Dr. Rossi grasped my jaw with latex-gloved fingers and pressed the device against my scent gland. I bit my lip to keep from making a sound as it beeped softly. He studied the small digital display with the focus of a scientist reviewing data.
“Well?” De Luca prompted.
“He’s an omega,” Dr. Rossi confirmed, his tone matter of fact. “Healthy, with remarkably high fertility markers. He’s not in heat currently, but his cycle appears to be approaching. According to these readings, he should naturally enter heat within the next twenty-four hours.”
“His medical records?” De Luca inquired.
Dr. Rossi consulted a tablet. “Interesting. He’s on triple the standard suppressant dosage. Unusual for someone his age.” The doctor’s eyebrows rose slightly. “Notes indicate extremely intense heat cycles that border on dangerous without medication.”
De Luca’s smile widened, predatory and triumphant. “Exceptional fertility and intense heats? Perfect. This exceeds my expectations.” He turned to me with renewed interest. “You’ve been hiding quite a gift, Mr. Hart.”
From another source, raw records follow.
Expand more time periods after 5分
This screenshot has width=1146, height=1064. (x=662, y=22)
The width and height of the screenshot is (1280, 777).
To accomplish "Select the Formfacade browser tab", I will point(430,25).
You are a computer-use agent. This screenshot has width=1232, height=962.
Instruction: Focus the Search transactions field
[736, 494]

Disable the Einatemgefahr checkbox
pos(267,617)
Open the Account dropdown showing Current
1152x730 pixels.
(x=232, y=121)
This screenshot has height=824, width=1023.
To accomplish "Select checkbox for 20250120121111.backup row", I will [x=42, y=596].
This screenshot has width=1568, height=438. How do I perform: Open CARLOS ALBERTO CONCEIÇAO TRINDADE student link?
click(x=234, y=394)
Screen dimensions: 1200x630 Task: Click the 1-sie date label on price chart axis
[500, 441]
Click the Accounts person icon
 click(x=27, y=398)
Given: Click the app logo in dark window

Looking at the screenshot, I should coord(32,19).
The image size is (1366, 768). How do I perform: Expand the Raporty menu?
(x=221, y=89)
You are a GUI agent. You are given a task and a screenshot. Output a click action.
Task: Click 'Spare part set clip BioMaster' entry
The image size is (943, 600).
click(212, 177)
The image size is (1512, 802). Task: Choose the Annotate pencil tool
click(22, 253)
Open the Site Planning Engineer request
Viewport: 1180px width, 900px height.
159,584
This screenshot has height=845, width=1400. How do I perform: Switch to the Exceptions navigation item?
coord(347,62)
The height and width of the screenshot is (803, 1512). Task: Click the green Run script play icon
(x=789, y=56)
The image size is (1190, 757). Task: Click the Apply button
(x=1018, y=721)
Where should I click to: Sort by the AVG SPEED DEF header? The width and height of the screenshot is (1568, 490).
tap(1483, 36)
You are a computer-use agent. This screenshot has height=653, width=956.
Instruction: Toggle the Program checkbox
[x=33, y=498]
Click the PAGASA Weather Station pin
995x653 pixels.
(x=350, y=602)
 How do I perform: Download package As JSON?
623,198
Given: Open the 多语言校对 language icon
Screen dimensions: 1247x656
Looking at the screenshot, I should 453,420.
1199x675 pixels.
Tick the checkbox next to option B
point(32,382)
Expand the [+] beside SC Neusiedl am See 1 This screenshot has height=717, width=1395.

The doctor reached into his bag and produced a small vial and syringe. “This will neutralize any blockers or suppressants in his system, allowing his natural heat cycle to progress normally.”
“No!” I renewed my struggles, panic surging through me.
My mind raced with terrifying thoughts I wouldn’t dare voice aloud. My heats weren’t just “intense,” they were debilitating, almost dangerous. Without my carefully calibrated medication regimen, I’d be reduced to a desperate, mindless creature driven by biological need so severe it bordered on torturous. The triple dose of suppressants wasn’t an indulgence, it was survival.
But telling De Luca that would only please him more. I could see it in his eyes; my suffering would be a feature, not a bug, in his twisted plan. The more desperate my heat, the more likely I’d conceive quickly.